Corso di Politica Economica dell'innovazione della prof.ssa Maria Alessandra Rossi - anno accademico 2009-2010
Innovazione. Imprese, industrie, economie
di Maria Caldiero
Appunti sul testo "Innovazione. Imprese, industrie, economie" a cura di Jan
Fagerberg, David C. Mowery e Richard R. Nelson. Edizione italiana a cura di
Franco Malerba, Mario Pianta e Antonello Zanfei.
Corso di Politica Economica dell'innovazione della prof.ssa Maria Alessandra
Rossi - anno accademico 2009-2010
Università: Università degli Studi di Siena
Facoltà: Economia
Esame: Politica Economica dell'innovazione
Docente: Maria Alessandra Rossi1. Il modello neoclassico della crescita economica
la teoria economica neoclassica si è sempre soffermata sull’equilibrio e sull’allocazione delle risorse in
modo efficiente, sul comportamento massimizzante delle imprese, ponendo invece scarsa se non nessuna
attenzione all’innovazione e all’apprendimento, e ai processi che li generano. le tecnologie che
caratterizzano un determinato ambiente in un certo periodo storico vengono considerate esogene e quindi
accessibili a tutti: secondo tale visione, la combinazione ottimale dei fattori produttivi (-r&s,-capitale
umano,-rendimenti di scala) è uguale per tutte le imprese che operano in un determinato settore. le imprese
sono perciò considerate omogenee, isolate ed astoriche, senza cioè un’identità e una crescita interna, per cui
è facile intuire il poco valore dato all’apprendimento.
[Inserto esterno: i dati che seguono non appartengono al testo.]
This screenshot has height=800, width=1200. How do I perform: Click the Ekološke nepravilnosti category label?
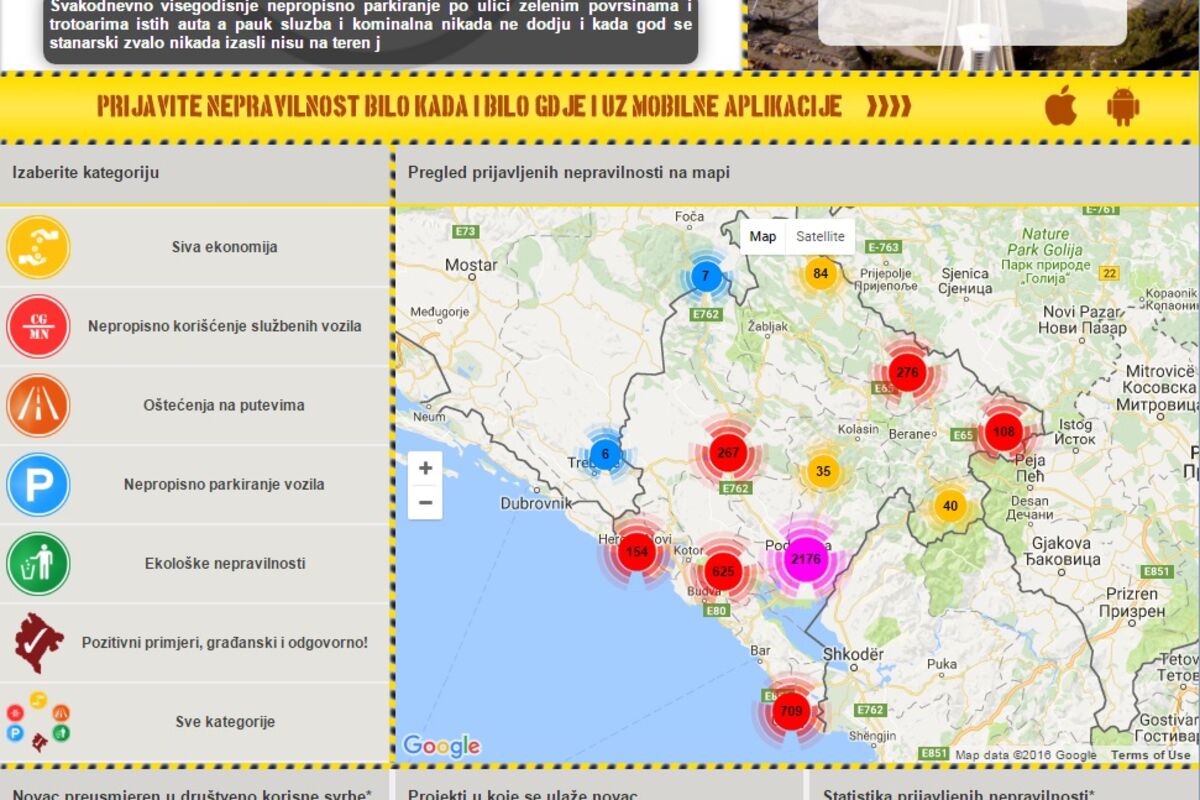[225, 563]
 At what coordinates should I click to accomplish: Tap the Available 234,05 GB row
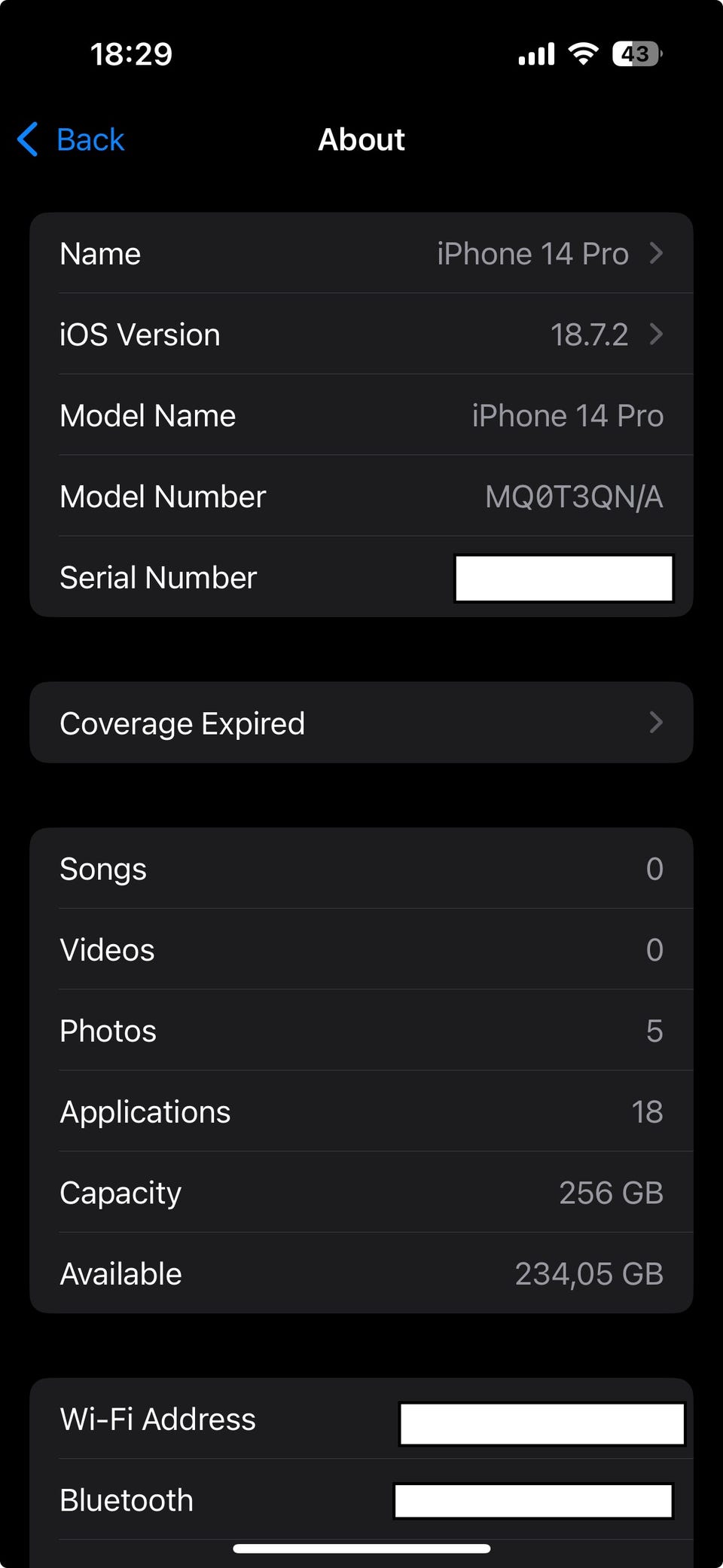362,1273
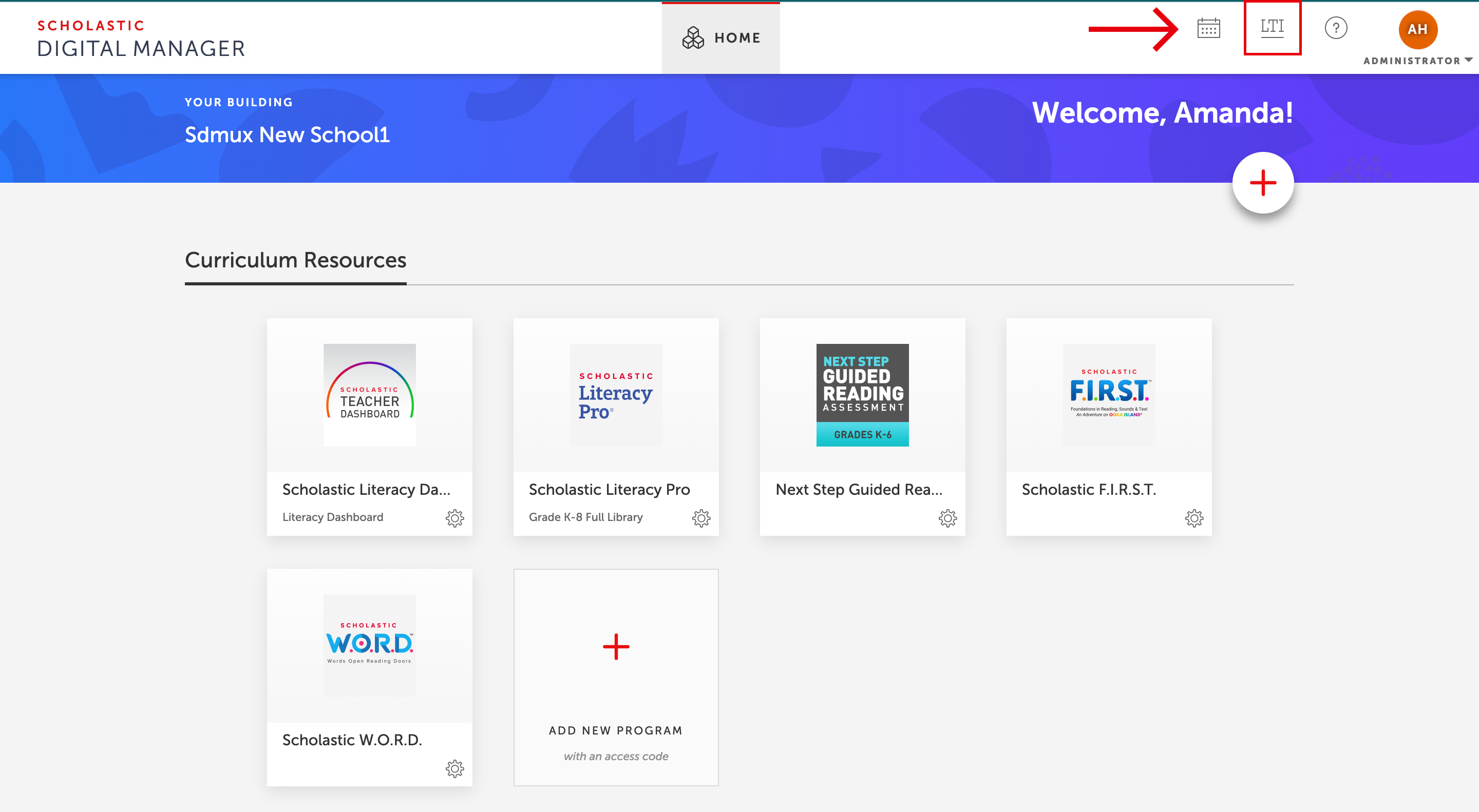Open the Scholastic W.O.R.D. thumbnail

click(x=369, y=646)
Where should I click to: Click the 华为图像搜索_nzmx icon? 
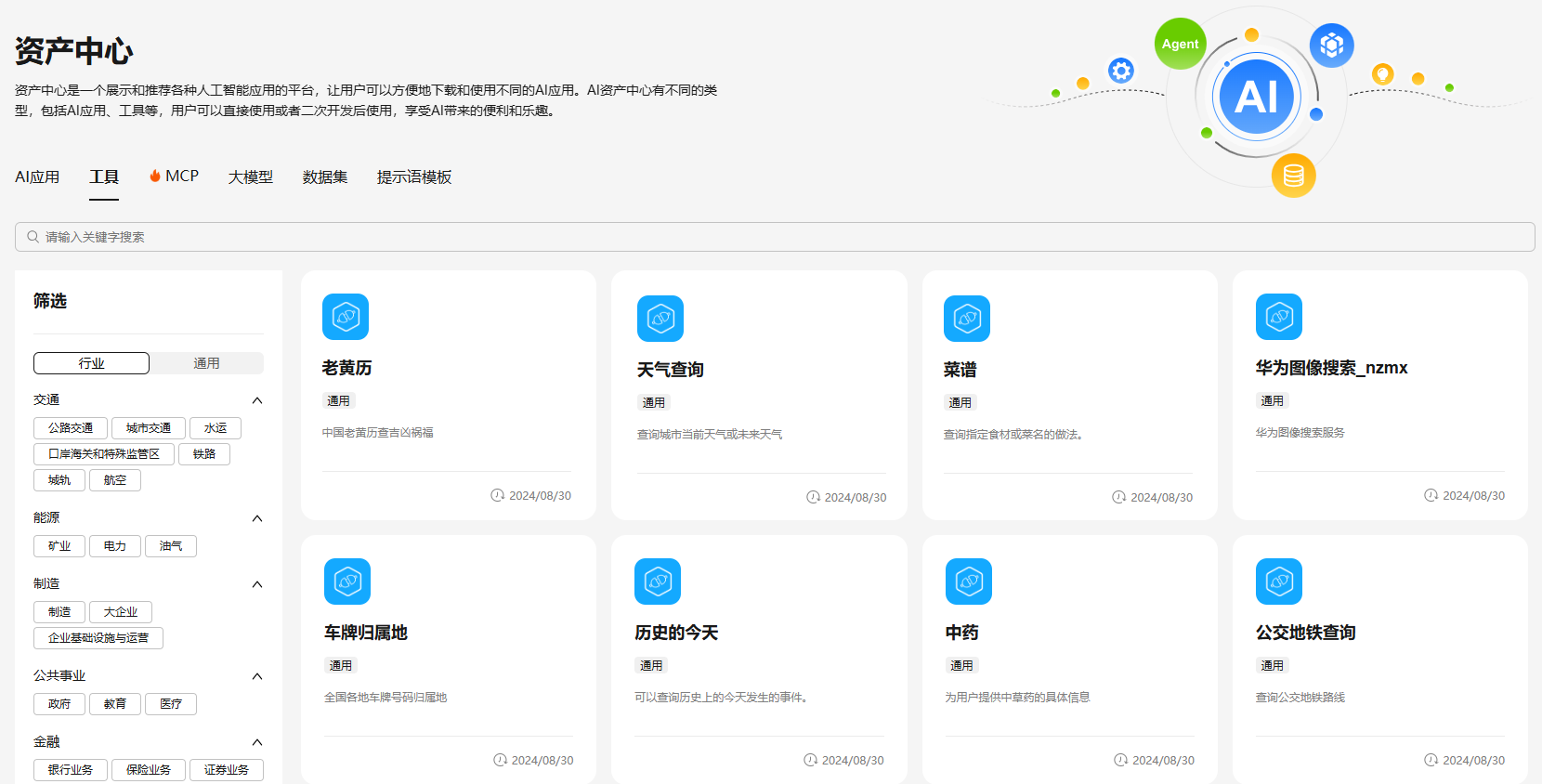[x=1279, y=317]
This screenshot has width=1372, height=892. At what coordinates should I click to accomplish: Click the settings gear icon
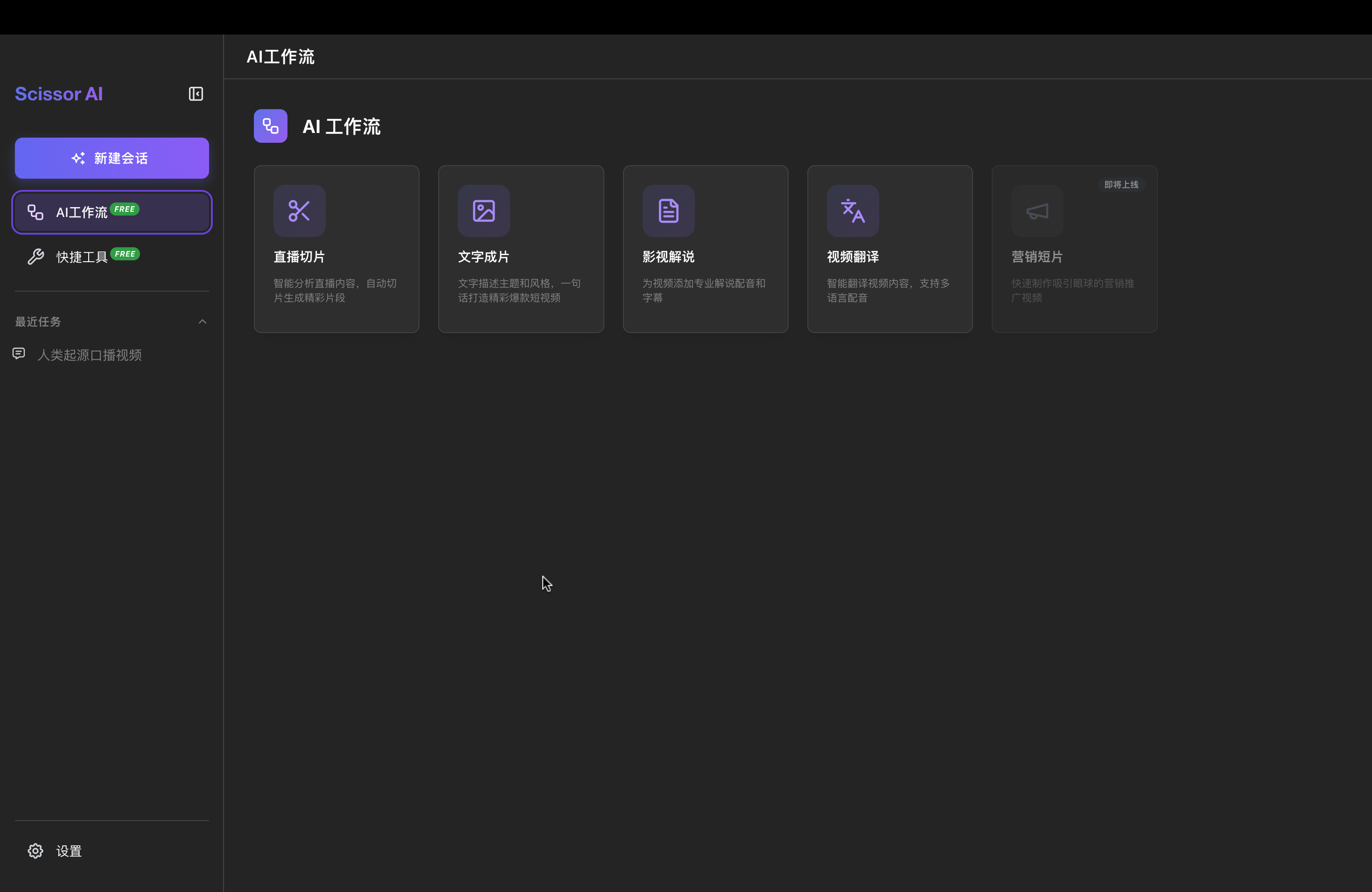coord(36,850)
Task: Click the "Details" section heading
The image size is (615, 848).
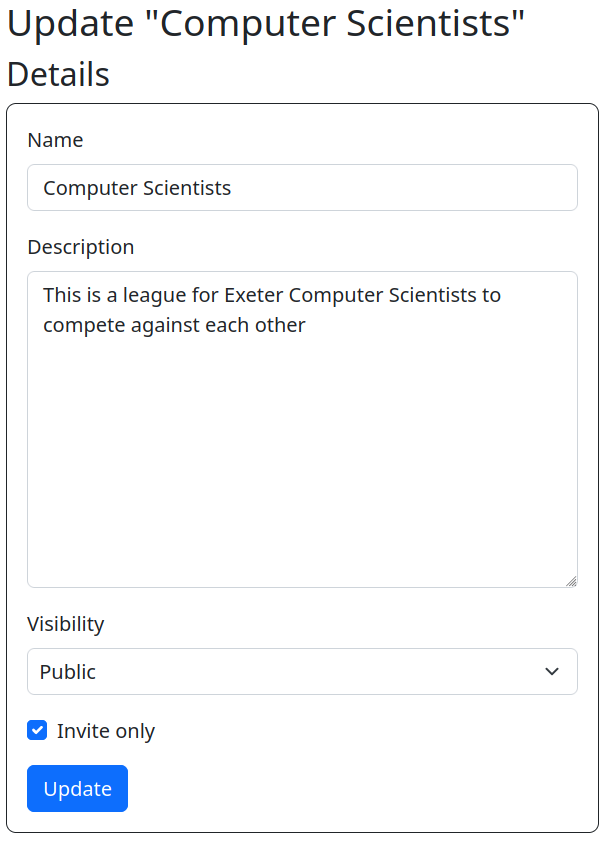Action: 58,74
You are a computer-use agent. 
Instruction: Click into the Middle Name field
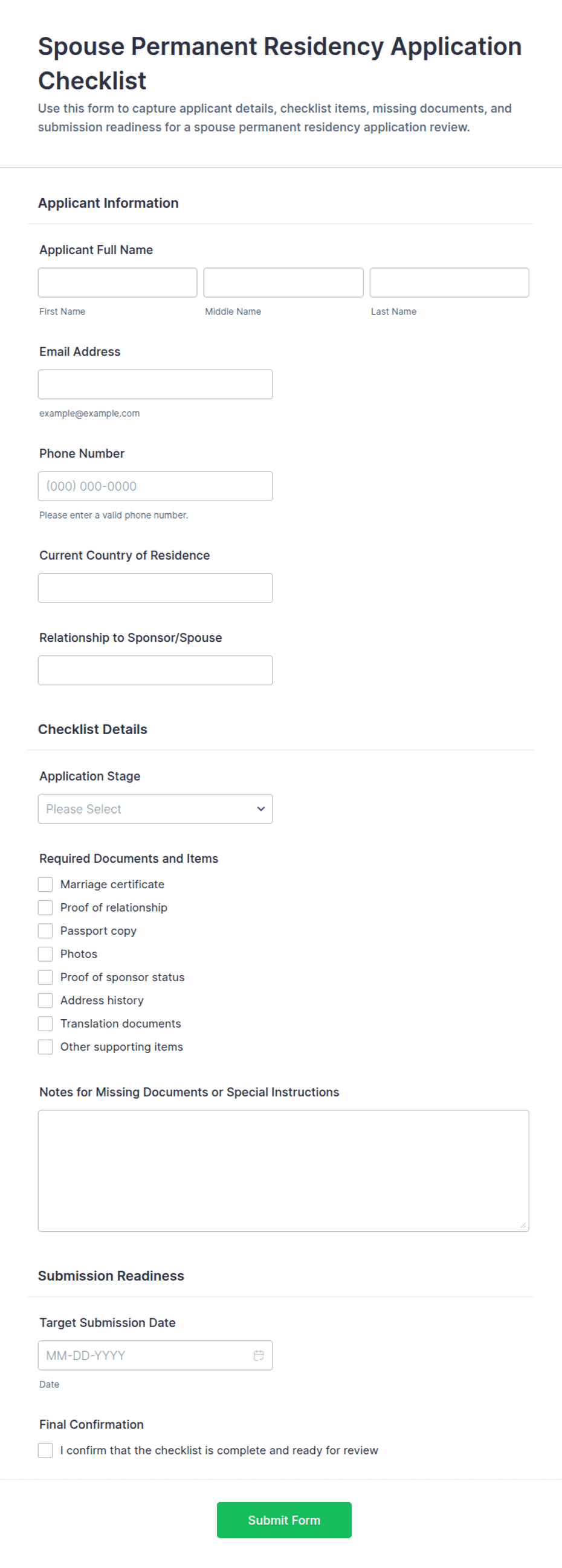[x=283, y=283]
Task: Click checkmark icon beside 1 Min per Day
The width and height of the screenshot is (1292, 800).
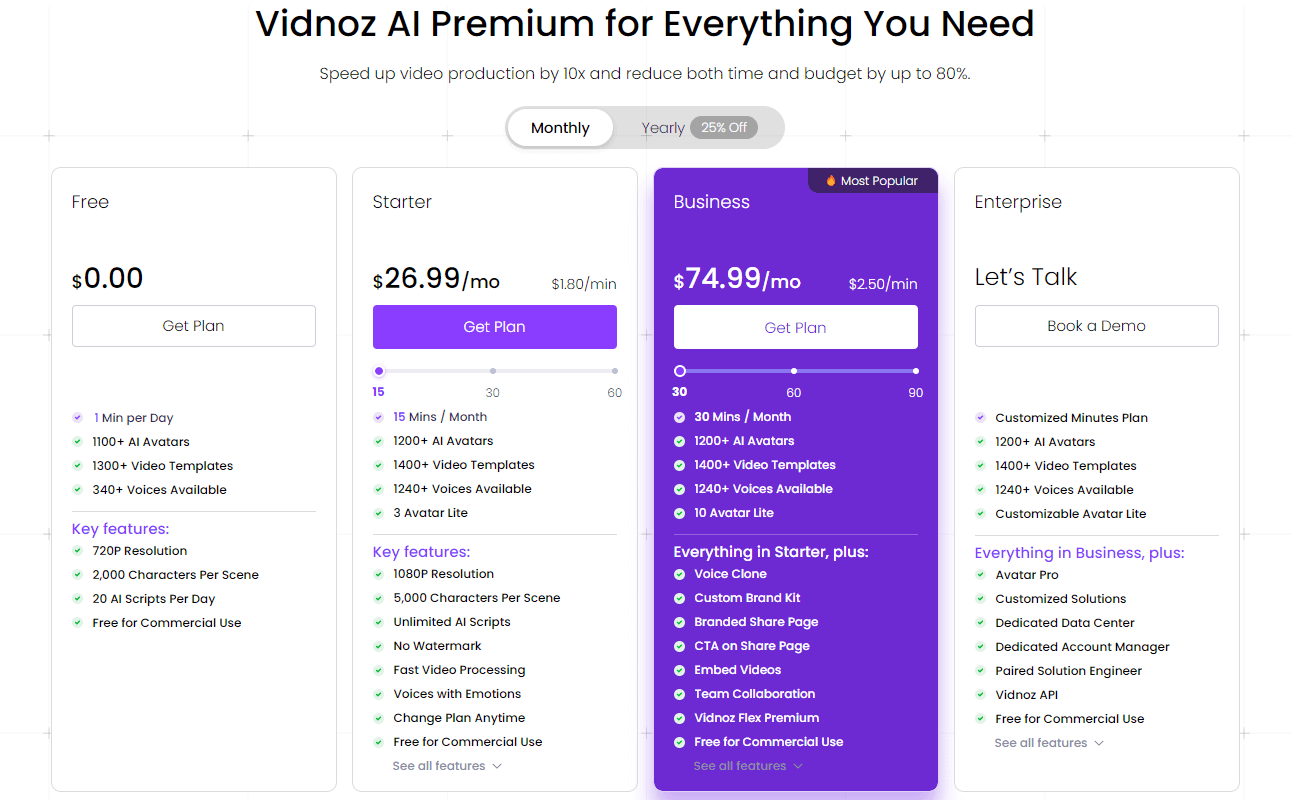Action: tap(78, 418)
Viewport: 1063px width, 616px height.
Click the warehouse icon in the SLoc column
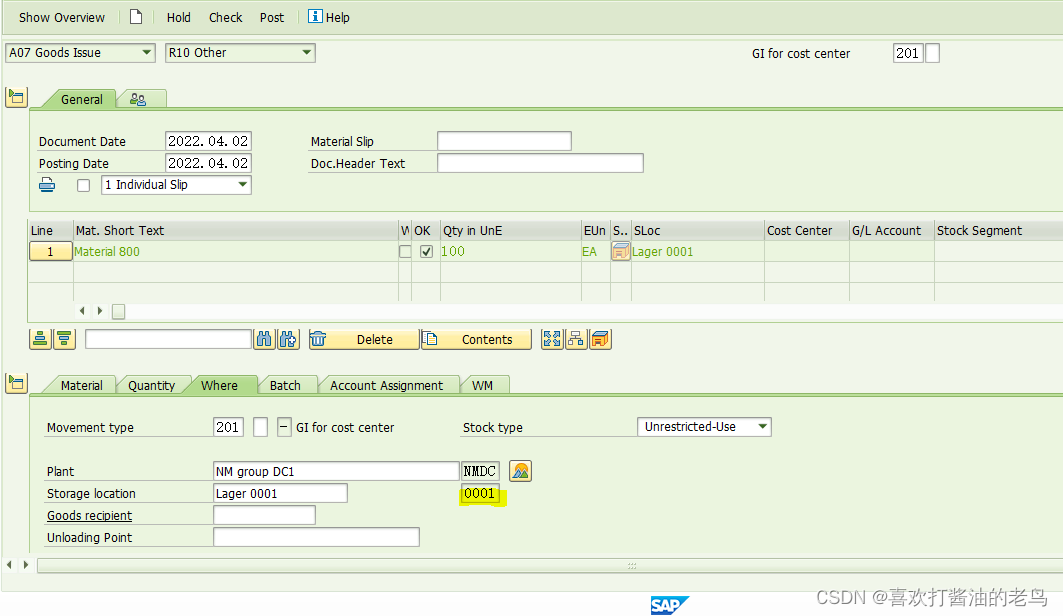[619, 251]
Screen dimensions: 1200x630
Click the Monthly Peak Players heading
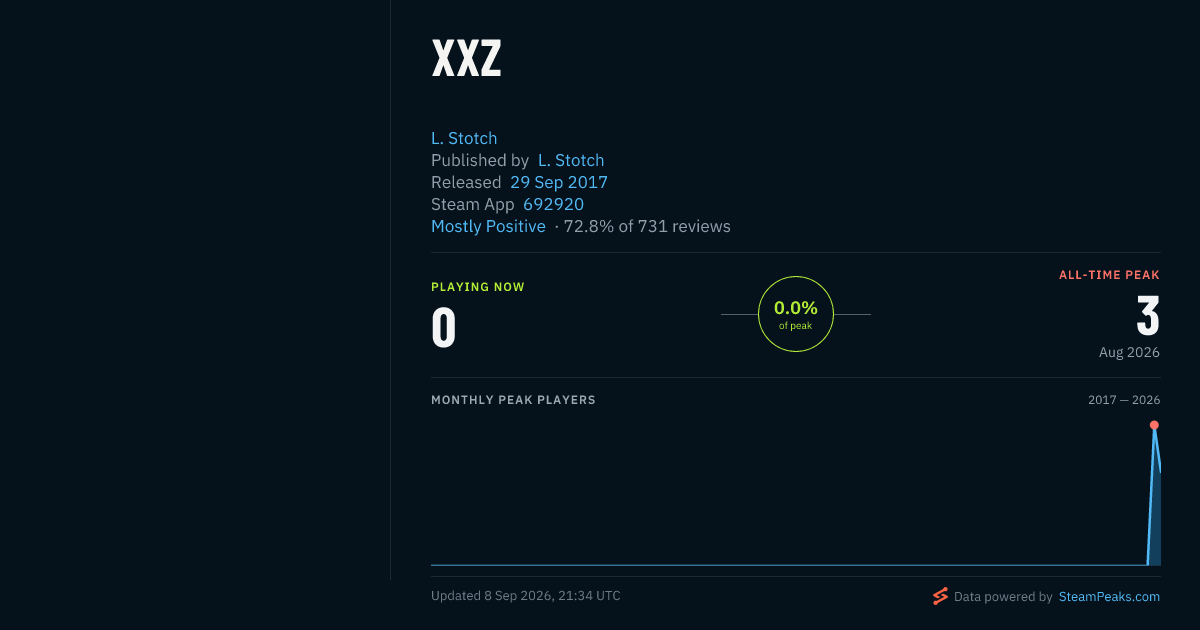tap(513, 400)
per smith, l’innovazione ed il progresso tecnologico portano ad un miglioramento della divisione del lavoro
attraverso la specializzazione nei processi produttivi e ad un aumento della produttività. (“l’innovazione è
possibile solo se la domanda è ampia”)
per ricardo, l’innovazione, grazie ai nuovi macchinari ed alle nuove scoperte introdotte nella produzione,
produce un abbassamento dei costi di produzione (rendimenti di scala): di conseguenza, il prezzo del
prodotto diminuisce, facendo aumentare la domanda.
karl marx ritiene che la competizione tecnologica, stimolata dalla pressione competitiva e dall’ampiezza dei
mercati, da raggiungere tramite l’innovazione, sia la forza motrice dello sviluppo economico. introdurre
un’innovazione con successo porta ad un aumento dei proftti per l’impresa innovatrice, che verrà seguita da
una serie di altre imprese imitatrici le qual affolleranno il settore nella speranza di condividerne i profitti.
prima o poi, gli effetti dell’innovazione diminuiscono e sia i profitti che la crescita del settore tenderanno ad
abbassarsi.
marshall, che si trova a cavallo tra teoria neoclassica ed evolutiva, fa una distinzione tra impresa
ottimizzatrice ed innovativa: la prima considera competenze tecnologiche e prezzi di mercato fissi, allo
scopo di massimizzare i profitti secondo tali vincoli; la seconda cerca di superare tali vincoli per ottenere
prodotti di maggiore qualità a prezzi più bassi allo scopo di diversificarsi sul mercato rispetto alle imprese
concorrenti.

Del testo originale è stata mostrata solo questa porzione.